President Obama |
On Monday 40 Catholic organizations, including the Archdiocese of Washington, D.C. and the University of Notre Dame, filed suit against the U.S. Department of Health and Human Services over its contraception coverage mandate. The announcement was made early to catch, and presumably shape, the week's news cycle.
It's important to stress that this has never happened before. America's bishops have chosen a key moment in an election year to sue the president over one of his policies.
No sitting president has ever been sued en masse by Catholic religious organizations and Catholic bishops.
Never before has a sitting president been so pointedly told by America's Catholic leaders what he can and cannot do.
The lawsuits launched against the administration argue that Obama’s healthcare law (Affordable Health Care Act) requiring insurance plans to cover birth control for women without a co-pay violates the religious freedom of Catholic institutions.
But the reason for the Obama administrations plan is to reduce health care costs by preventing unwanted pregnancies, many of which end in abortions. The plan provides health care and family planning to all women, not just those who can afford to pay for it.
Incidentally, birth control pills are used to treat a host of other women’s health problems quite unrelated to sex and reproduction.
Health care professionals will candidly tell you, contraception is less expensive than abortion or pregnancy, which in turn prevents the nation’s health care premiums from rising so quickly.
No woman is under the obligation to use contraception, but under the new rule, if they choose to their health insurance must provide it. The law doesn't force Catholic women to use contraception.
So this is hardly shattering stuff. Studies have shown that 98% of Catholic women use birth control at some point in their life. Catholics are not practicing what their church is preaching, in other words.
It's a remarkable development, this lawsuit, for what it tells us about the widening gulf between America’s church leadership and the flock they claim to represent.
Again, it also sets an appalling precedent, since the church is effectively telling the president of United States what he can and cannot do.
It certainly hasn't helped that right wing elements in the church have deliberately promoted the false claim that the Obama administration would require Catholic employers to provide abortion-inducing medication. This is simply not happening.
But by allowing politics to set the agenda, it becomes harder to ascribe your motivations purely to the religious faith you claim to be defending.
It seems that America’s Catholic bishops not only wish to deny women access to abortion under any circumstance, but clearly they appear to want to criminalize all forms of birth control as well.
Note the irony of that -- people who despise abortion fighting to prevent women from gaining access to contraception. America’s Catholic bishops seem to want to bring us back the world our grandmothers lived in (and were thankful to escape).
For right wing Catholics like Rick Santorum and the authors of this wrongheaded lawsuit, sex is only ever had for the purposes of reproduction. If you don’t conceive the union is potentially sinful.
That’s the kind of perspective that used to be called extreme. Now it’s the line in the sand that’s being fought over by the bishops, Notre Dame and the host of counter signers to these lawsuits.
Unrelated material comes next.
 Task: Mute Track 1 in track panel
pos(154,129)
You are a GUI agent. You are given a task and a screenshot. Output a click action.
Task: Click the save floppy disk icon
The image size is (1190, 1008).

It would probably help if voters didn't like most of the provisions of what many now call Obamacare. But a recent poll by the Kaiser Family Foundation shows that a majority of the public now opposes repealing the law.
So the church is sailing against the tide of public opinion (and history) and gunning for the president in an election year. This seems like an overreach to me, and a potentially damaging one at that.
It also hasn't helped Americas Catholic Bishop Conference's profile that in recent weeks they have attacked the country’s hardworking and dedicated nuns for focusing on socialist stuff like helping the poor and the sick find access to health care, instead of bashing gays and preaching against abortion and contraception.
Critics have replied they would have been more impressed if the bishops had attacked the rampant problem of sexual predator priests with as much vigor and resources.
The president has weighed the issue from all sides and come to a rational decision, and the most realistic one based on how America’s Catholics actually live, and not how they are supposed to. He deserves our praise, not our condemnation.